This is an exerpt from the book; Isak Dinesen’s Seven Gothic Tales, “The Deluge at Norderney”
“Well, then,” said Miss Malin, “where in all the world did you get the idea that the Lord wants the truth from us? It is a strange, a most original, idea of yours, My Lord. Why, he knows it already, and may even have found it a little bit dull. Ttuth is for tailors and shoemakers, My Lord. I, on the contrary, have always held that the Lord has a penchant for masquerades. Do you not yourself tell us, my lords spiritual, that our trials are really blessings in disguise? And so they are. I, too, have found them to be so, at midnight, at the hour when the mask falls. But at the same time nobody can deny that they have been dressed up by the hand of an unrivaled expert. The Lord himself--with your permission--seems to me to have been masquerading pretty freely at the time when he took on flesh and dwelt amongst us. Indeed had I been the hostess of the wedding of Cana, I might have resented the feat a little--I might, I tell you, My Lord--had I there asked that brilliant youth, the carpenter’s son, in order to give him a treat on my best Berncastler Doktor, and he had, at the moment when it suited him, changed pure water into a far finer vintage! And still the lady did not know, of course, of what things he was really capable, being God Almighty."
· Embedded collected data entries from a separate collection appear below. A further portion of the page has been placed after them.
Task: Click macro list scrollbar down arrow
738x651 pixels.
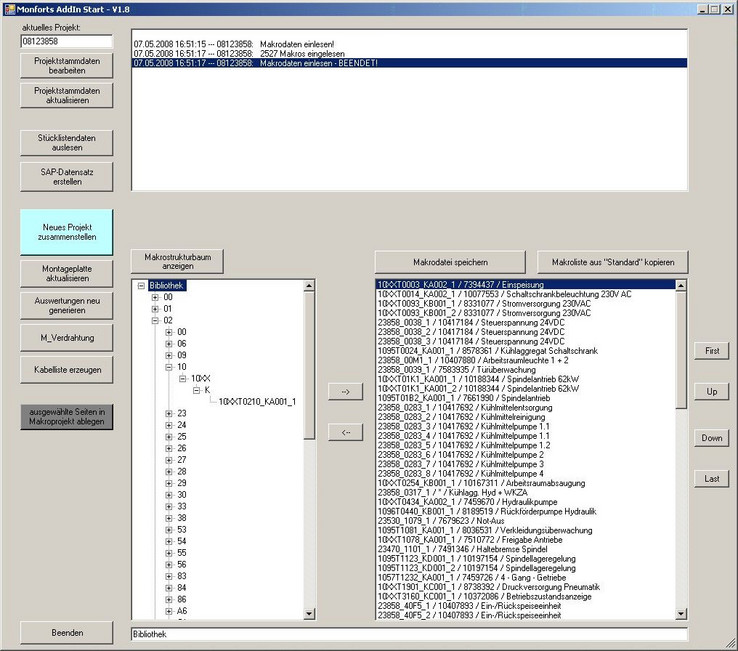Action: click(682, 614)
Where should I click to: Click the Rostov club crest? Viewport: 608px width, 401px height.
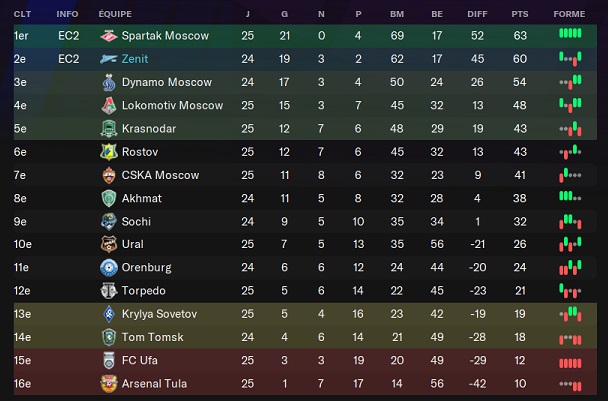click(109, 151)
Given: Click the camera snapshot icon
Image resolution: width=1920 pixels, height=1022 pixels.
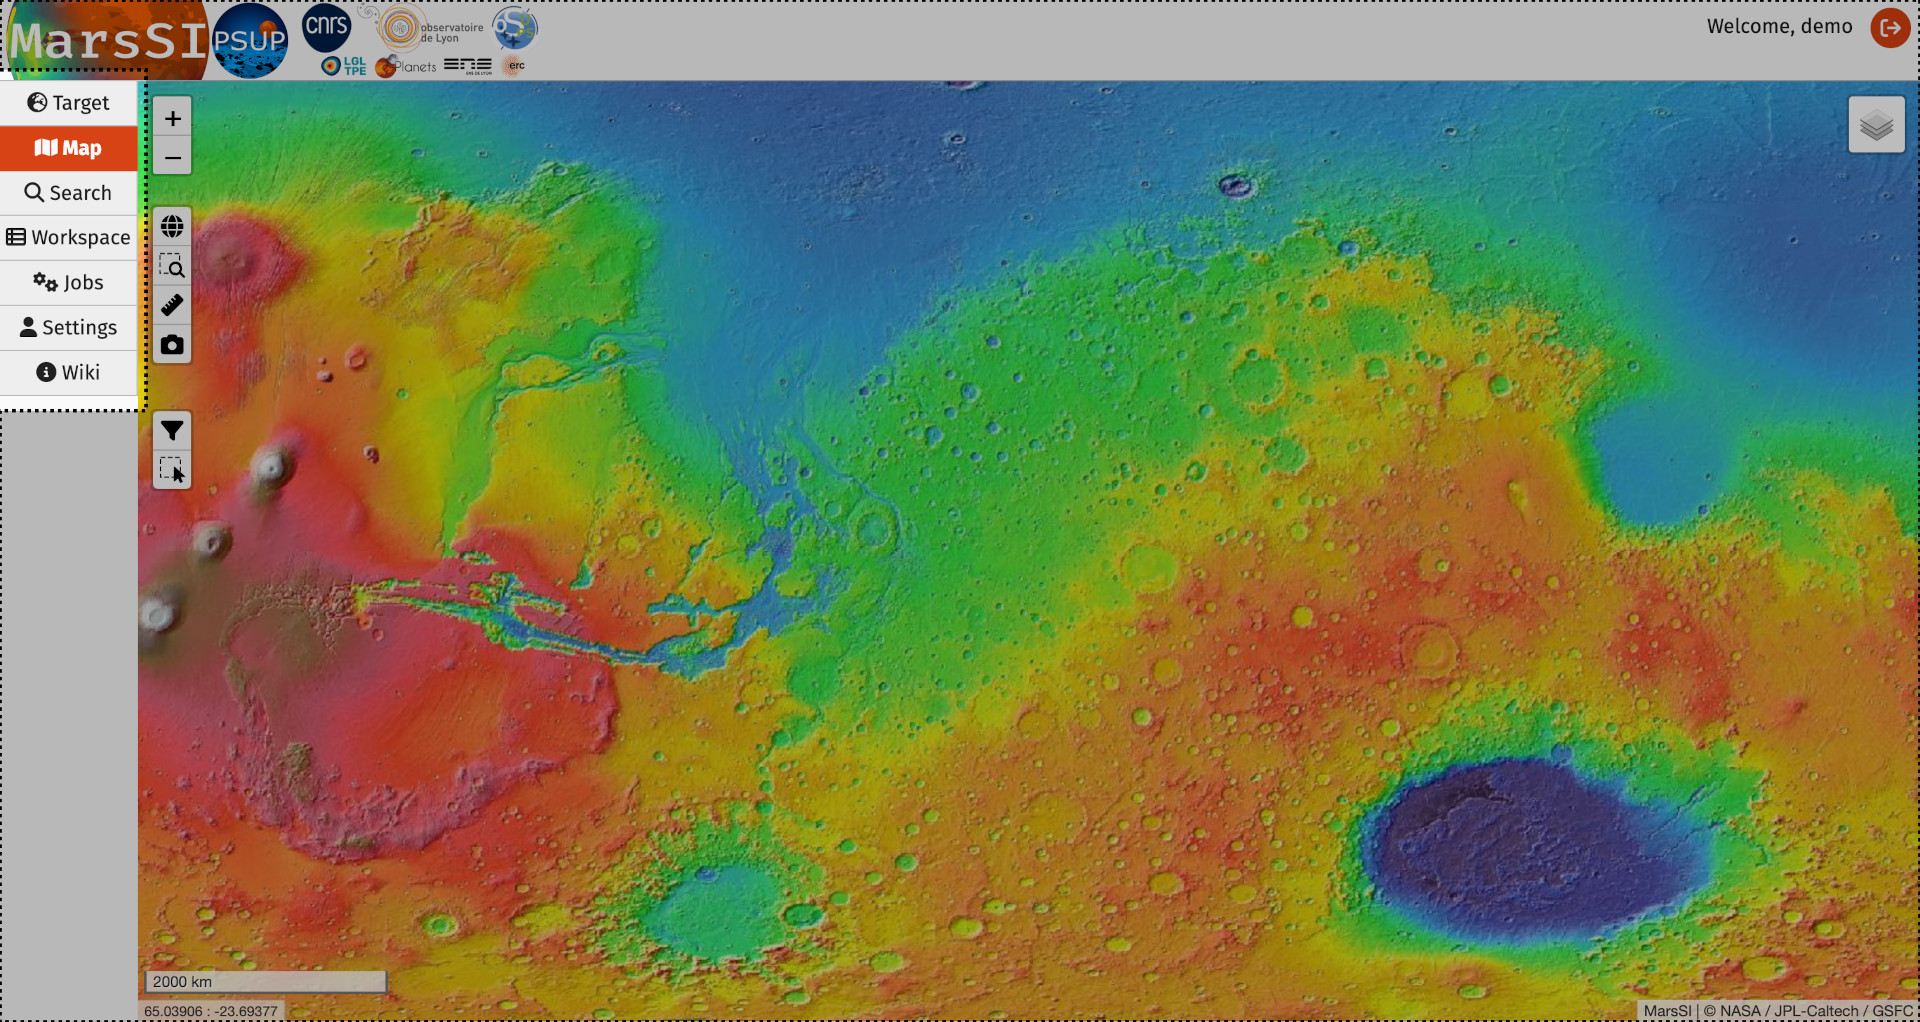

"Indeed, My Lord,” she went on, “of all the monarchs of whom I have ever heard, the one who came, to my mind, nearest to the true spirit of God was the Caliph Haroun of Bagdad, who, as you know, had a taste for disguise. Ah, ah! had I lived in his day I should have played the game with him to his own taste, should I have had to pick up five hundred beggars before knocking against the Commander of the Faithful under the beggar’s robe. And when I have, in my life come nearest to playing the role of a goddess, the very last thing which I have wanted from my worshipers has been truth. ‘Make poetry,’ I have said to them ‘use your imagination, disguise the truth to me. Your truth comes out quite early enough’--under your favor, My Lord--’and that is the end of the game.’
I found this part the tale something to ponder, particulary I, who is continually seeking the truth. It is true the Lord already knows the truth of us, and how much I do like a masquerade of laying down the pretty things with paint and brush. Am I covering up the truth or creating my own? Today as Japan was struck with the biggest earthquake ever. Today as politicians covertly plan to take away our rights, or create another beautiful or fearful lie to justify killing. Today in America, children are going hungry. What mask is God hiding behind?
Our priest had a very short but consise homily about this Lenten Season; being a time to upgrade our system. Like a computer, when the window pops up to upgrade the system, we can either do it now or later. Often we hit the button, remind me later not wanting to take the time to deal with it at that moment. It is the same thing with us, we must take the time to reflect and change our patterns. We must stop what we're doing, slow down and reflect to eliminate some distractions that keep us from allowing God to upgrade our system. We can try to meditate on, this Lenten season, what is blocking or masking us from allowing God to unveil in us a part of ourselves that could truly make a difference.
Al Thomas had this to say as part of his blog, How to stay encouraged when everything else is falling apart:
Life in Jesus is easy when we recognize that He can appear in a vast array of disguises, ready to become visible in any circumstance or through any vessel. Jesus can be mistaken for a gardener (John 20:15) or a stranger (Luke 24:16). When we are in union with the Master, we will be amazed at how He will suddenly manifest Himself to us. The Lord will sometimes speak through the most unlikely vessels, like you and me.
I pray that I do not masquerade for long, that I take off the masks that stifle my vision toward Gad and in turn, reveal a little more of God, so that I have the wisdom not to hide, but to change; to change myself and the world around me. I pray that I do not grow weary, but that my faith is increased, equal to the task. Let me see the Lord in whatever vessel He chooses.